# Checking in... not doing so well!



## Weasel311 (Feb 13, 2011)

Hi everyone,

I began posting back in February about being very hyper with Graves for 2 years, and then my subsequent RAI treatment in March. It is now June and I am figuratively feeling like I'm in the toilet healthwise. Sleeping 18-20 hours per day, totally dead tired, confused, foggy, freezing cold, limbs going numb and cold to the touch, hard time writing and typing (arms feel heavy). It would make sense that I am now hypo after having RAI, but I am just concerned by how quickly things have gotten bad. It's taking all I have to type this.

Here's my labwork from before and after the RAI as well as the dose of RAI and the timeline.

Before RAI - February
TSH - 3rd gen 0.01 Low
T4 Total- 13.2 (normal 4.5-12) High
Free t3- 735 (normal 210-440) High
T3 total- 286 (normal 76-181) High
thyroglobulin antibodies- 38 (normal <20) High
thyroid peroxidase antibodies- 965 (normal <35) High
TSI- 341 (normal<140) High

RAIU scan- After 6 hours uptake 67.6%(normal range is 5-20%), after 24 hours - 78.8% (normal is 11-35%)

March 4th- took 15mci RAI

April 12th- bloodwork:
TSI-360 (normal<140) High
T4 Free - 2.7 (normal 0.8-2.7) high end of normal
T3 total- 116 (normal 76-1810
Total T4- 9.9 (normal 4.5-12)
TSH- <0.01

Around early May I felt GREAT!! The best I had felt in 2 years. Stopped taking atenolol, had normal energy amount, feeling really good. Feeling so NORMAL at that point!

Fast forward to about 1 to 1.5 weeks ago, and my energy level took a nosedive. Called my endo, they said to have my bloodwork done now and they would call me when results came in. Had blood drawn on Tuesday of this week, called Endo today to ask them to try to expedite whatever they could as I am kind of freaked out by how little energy I have. Got the typical "it takes 7-10 days, we'll call you" etc. I told them that if I didn't know it was probably my thyroid, I would go to the hospital thinking I had something very wrong with me. I am barely functioning. The worst part is again trying to go to work....ugh. Financially I can't take any time off again (which I did after my RAI treatment since I was still feeling very hyper for a few weeks). I asked them today if going to the hospital would be of any benefit, they said no. They close for the weekend today and so I'm SOL with them until at the very earliest Monday. Of Course, I work Fri-Sun....

Dataset section ->
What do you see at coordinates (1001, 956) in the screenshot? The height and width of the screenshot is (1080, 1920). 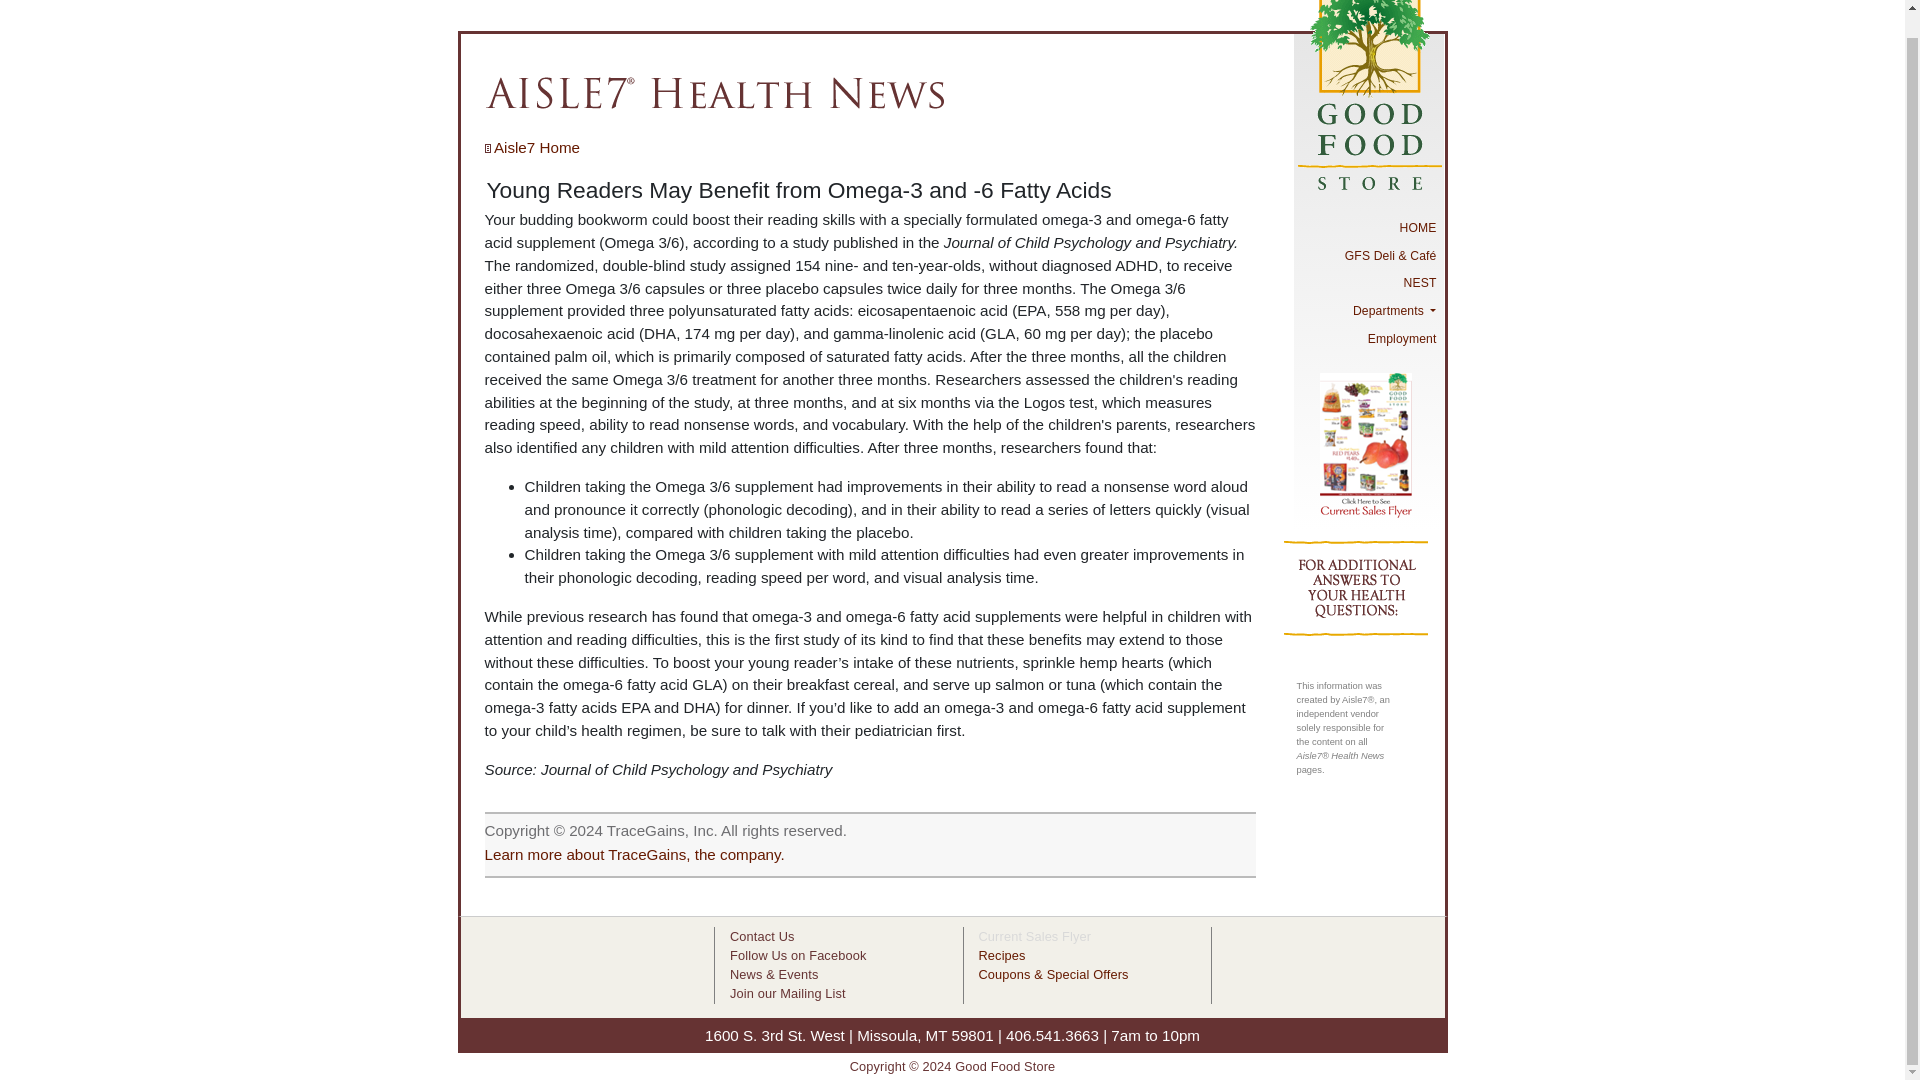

Task ->
Reproduce word for word the passage of the thyroid forum post that begins at the words "I began posting" and stops after "and the timeline.".

Solution for this exercise ->
I began posting back in February about being very hyper with Graves for 2 years, and then my subsequent RAI treatment in March. It is now June and I am figuratively feeling like I'm in the toilet healthwise. Sleeping 18-20 hours per day, totally dead tired, confused, foggy, freezing cold, limbs going numb and cold to the touch, hard time writing and typing (arms feel heavy). It would make sense that I am now hypo after having RAI, but I am just concerned by how quickly things have gotten bad. It's taking all I have to type this.

Here's my labwork from before and after the RAI as well as the dose of RAI and the timeline.